Cuando el grupo pasó del jardín a la plaza y subió a un estrada de piedra que dominaba la plaza, Pilato, mirando con los ojos entornados, comprendió la situación. El camino que acaba de recorrer, desde los muros del palacio hasta el estrada, estaba vacío. Sin embargo, por delante, Pilato no podía ver la plaza porque la multitud se la había tragado. Ésta también hubiera llenado el estrado y el espacio no ocupado a no ser por la triple fila de soldados de la Sevástica y los de la cohorte auxiliar Iturrea que, a la izquierda y derecha de Pilato, contenían al gentío.

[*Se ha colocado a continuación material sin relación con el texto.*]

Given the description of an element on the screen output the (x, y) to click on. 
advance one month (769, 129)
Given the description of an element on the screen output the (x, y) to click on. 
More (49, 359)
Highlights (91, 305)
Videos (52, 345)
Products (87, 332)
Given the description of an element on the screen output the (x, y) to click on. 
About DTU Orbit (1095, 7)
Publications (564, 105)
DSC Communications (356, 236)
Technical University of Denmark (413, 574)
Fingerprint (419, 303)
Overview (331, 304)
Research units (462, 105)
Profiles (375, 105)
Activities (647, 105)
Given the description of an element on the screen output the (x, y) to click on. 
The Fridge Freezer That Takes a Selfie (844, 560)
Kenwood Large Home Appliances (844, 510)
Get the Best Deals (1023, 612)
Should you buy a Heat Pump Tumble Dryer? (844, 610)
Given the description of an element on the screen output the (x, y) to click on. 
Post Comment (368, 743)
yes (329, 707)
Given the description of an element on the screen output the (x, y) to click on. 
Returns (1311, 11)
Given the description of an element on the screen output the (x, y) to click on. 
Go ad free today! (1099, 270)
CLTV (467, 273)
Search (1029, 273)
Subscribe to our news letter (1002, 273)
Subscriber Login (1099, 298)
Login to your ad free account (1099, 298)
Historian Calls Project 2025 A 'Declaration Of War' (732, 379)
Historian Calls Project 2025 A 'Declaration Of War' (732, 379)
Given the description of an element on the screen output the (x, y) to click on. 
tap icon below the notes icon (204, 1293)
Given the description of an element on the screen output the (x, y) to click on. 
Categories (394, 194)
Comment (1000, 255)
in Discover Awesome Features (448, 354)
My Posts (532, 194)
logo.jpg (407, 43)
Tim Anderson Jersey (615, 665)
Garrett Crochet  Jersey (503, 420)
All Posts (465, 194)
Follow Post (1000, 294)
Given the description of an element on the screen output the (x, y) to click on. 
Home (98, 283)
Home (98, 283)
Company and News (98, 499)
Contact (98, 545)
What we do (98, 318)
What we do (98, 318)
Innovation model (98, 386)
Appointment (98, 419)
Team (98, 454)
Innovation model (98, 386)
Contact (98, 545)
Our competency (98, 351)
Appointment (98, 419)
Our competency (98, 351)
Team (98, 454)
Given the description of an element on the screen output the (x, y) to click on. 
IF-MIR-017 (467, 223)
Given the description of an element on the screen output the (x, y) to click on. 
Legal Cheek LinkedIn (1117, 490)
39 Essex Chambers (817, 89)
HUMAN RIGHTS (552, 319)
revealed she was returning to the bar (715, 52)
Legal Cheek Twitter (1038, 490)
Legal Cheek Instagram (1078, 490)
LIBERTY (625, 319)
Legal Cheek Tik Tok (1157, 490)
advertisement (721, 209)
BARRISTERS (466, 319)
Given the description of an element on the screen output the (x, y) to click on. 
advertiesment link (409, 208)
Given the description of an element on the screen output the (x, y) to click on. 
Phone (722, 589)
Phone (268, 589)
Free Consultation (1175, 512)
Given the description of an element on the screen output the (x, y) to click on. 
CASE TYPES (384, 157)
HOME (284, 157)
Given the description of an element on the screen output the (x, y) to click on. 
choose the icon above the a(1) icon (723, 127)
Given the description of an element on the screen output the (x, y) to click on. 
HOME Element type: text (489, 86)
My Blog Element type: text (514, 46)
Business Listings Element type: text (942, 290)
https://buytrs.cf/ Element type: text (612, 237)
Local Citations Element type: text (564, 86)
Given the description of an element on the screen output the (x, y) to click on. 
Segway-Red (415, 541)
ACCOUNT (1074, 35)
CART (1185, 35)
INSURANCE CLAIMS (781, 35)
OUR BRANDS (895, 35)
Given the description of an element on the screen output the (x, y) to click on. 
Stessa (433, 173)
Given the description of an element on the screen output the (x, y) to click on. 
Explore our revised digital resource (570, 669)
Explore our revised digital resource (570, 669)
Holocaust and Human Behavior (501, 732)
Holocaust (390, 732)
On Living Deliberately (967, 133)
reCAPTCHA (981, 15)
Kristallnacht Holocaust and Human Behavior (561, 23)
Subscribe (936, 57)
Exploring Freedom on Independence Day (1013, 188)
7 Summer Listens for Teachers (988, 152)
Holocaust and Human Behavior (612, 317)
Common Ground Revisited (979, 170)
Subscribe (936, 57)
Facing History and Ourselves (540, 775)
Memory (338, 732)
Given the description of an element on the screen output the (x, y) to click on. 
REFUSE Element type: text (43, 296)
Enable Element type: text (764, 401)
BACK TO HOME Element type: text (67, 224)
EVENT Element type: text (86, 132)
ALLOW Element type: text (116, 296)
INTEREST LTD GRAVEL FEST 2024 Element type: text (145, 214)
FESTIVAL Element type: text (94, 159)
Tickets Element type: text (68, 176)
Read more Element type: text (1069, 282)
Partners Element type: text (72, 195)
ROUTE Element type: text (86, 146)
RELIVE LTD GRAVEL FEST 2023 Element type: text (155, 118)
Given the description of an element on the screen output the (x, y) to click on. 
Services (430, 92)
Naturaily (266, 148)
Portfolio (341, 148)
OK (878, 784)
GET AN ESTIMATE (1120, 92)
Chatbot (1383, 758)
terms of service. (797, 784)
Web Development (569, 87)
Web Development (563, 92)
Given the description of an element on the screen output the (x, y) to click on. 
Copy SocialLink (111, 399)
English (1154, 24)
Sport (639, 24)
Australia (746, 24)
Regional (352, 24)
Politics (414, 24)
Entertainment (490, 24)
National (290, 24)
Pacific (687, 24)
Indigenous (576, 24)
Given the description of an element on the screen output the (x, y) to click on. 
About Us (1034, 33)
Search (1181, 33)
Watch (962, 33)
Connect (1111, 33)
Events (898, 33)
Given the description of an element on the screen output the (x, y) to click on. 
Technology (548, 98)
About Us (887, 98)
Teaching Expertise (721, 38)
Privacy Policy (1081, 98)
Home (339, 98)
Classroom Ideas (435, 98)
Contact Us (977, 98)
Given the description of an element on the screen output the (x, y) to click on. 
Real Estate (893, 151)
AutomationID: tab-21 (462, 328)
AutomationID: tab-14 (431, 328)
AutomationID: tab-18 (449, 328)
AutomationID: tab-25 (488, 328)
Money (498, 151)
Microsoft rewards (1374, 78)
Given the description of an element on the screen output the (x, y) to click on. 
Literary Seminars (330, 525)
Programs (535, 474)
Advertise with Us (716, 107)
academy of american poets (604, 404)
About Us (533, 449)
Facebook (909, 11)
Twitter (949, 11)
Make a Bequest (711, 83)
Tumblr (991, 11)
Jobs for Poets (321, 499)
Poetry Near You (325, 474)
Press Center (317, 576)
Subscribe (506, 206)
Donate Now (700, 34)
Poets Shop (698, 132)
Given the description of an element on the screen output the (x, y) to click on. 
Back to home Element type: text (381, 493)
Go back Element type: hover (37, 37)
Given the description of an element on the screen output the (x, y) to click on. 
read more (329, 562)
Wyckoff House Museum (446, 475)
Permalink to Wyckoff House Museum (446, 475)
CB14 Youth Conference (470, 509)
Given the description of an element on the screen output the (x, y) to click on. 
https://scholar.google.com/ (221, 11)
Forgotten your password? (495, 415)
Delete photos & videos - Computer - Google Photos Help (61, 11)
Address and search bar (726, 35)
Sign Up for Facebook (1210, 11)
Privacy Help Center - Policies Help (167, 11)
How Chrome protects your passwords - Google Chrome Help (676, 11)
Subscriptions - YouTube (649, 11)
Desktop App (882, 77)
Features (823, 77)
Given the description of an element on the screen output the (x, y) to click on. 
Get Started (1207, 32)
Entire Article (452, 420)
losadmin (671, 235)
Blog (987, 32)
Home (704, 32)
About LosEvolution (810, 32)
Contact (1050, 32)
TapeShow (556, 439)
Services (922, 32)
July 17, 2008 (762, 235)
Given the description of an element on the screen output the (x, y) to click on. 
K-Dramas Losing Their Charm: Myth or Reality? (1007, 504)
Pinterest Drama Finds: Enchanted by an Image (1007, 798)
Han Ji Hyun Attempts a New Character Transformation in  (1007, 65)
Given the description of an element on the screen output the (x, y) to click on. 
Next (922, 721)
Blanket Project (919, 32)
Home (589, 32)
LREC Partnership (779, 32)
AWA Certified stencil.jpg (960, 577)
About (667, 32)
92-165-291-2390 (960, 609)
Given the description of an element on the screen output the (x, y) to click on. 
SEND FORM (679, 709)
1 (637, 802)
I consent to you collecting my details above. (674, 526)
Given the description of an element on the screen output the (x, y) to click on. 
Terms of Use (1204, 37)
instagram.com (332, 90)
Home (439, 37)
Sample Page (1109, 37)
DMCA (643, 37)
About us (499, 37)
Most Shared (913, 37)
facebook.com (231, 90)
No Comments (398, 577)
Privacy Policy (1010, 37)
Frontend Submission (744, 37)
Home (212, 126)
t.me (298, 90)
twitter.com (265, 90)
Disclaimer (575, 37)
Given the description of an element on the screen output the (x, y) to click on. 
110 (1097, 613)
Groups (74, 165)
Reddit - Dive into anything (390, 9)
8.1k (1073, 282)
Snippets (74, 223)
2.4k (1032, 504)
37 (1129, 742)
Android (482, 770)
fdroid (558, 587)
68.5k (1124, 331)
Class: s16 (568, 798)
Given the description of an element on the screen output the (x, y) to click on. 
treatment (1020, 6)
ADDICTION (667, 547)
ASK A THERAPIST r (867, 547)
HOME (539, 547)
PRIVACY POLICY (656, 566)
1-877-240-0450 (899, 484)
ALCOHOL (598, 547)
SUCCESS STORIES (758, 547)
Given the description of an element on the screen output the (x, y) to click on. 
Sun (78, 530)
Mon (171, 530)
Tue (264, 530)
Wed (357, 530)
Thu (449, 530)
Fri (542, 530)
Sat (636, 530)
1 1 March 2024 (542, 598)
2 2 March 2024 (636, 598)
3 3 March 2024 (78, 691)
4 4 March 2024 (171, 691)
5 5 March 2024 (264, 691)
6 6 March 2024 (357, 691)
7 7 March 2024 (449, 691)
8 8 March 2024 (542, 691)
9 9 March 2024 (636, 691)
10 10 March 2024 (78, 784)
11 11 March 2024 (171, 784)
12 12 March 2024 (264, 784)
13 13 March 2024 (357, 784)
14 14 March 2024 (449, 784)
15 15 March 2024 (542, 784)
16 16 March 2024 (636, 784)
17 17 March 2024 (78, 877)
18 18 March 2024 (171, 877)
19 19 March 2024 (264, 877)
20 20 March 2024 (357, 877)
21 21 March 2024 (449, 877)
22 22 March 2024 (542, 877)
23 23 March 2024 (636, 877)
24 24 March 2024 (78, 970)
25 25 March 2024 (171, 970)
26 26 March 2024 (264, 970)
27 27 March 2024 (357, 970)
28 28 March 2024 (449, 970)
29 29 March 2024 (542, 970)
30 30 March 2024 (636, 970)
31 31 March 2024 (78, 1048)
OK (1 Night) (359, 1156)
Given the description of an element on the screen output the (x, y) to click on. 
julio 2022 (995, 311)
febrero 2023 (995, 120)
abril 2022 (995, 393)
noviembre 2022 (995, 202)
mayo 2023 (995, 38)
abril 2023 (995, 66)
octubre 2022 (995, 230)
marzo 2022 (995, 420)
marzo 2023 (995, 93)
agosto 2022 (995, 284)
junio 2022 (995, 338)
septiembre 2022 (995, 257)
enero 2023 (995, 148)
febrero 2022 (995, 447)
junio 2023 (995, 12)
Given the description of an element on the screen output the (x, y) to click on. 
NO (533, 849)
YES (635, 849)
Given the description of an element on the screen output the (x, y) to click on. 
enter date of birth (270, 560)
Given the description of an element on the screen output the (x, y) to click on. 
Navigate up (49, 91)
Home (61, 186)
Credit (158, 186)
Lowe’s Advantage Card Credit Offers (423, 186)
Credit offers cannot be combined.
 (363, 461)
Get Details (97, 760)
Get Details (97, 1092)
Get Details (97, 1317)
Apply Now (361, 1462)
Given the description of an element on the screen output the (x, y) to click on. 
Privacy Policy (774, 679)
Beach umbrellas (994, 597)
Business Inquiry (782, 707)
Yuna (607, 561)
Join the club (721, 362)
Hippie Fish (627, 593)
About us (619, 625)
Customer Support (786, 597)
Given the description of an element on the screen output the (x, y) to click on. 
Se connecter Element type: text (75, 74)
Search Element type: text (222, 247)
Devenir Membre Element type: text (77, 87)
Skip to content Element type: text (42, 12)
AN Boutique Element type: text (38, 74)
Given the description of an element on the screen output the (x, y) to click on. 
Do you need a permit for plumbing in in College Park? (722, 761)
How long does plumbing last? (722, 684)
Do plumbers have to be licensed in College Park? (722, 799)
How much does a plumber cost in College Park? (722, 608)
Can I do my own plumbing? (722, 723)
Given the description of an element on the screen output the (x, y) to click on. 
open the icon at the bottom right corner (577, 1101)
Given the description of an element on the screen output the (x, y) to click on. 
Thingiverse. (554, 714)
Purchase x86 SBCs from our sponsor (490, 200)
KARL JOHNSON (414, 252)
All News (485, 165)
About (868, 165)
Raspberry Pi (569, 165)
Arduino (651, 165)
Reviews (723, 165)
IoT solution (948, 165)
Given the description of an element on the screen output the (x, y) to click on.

Pilato subió al estrada y bajó los ojos, no porque el sol le molestara. No. Por alguna causa, no deseaba ver al grupo de condenados quienes, como él sabía perfectamente, serían llevados enseguida al estrada.

En cuanto su manto blanco con forro púrpura apareció en lo alto del peñasco de piedra al final de aquel mar humano, a Pilato, que no miraba, comenzó a golpearle los oídos el sonido "Gaaa..." Primero fue por lo bajo, proveniente de algún lugar a lo lejos, hacia el hipódromo, por unos segundos se hizo muy fuerte y luego empezó a declinar. "Me han visto", pensó el Procurador. El sonido no se apagó del todo y, sorpresivamente, comenzó de nuevo a crecer, incrementándose aún más fuerte que la primera y la segunda vez y, al igual que en las olas del mar bulle la espuma, resonó un silbido y enseguida, separados, a través del ruido, diferentes gemidos femeninos.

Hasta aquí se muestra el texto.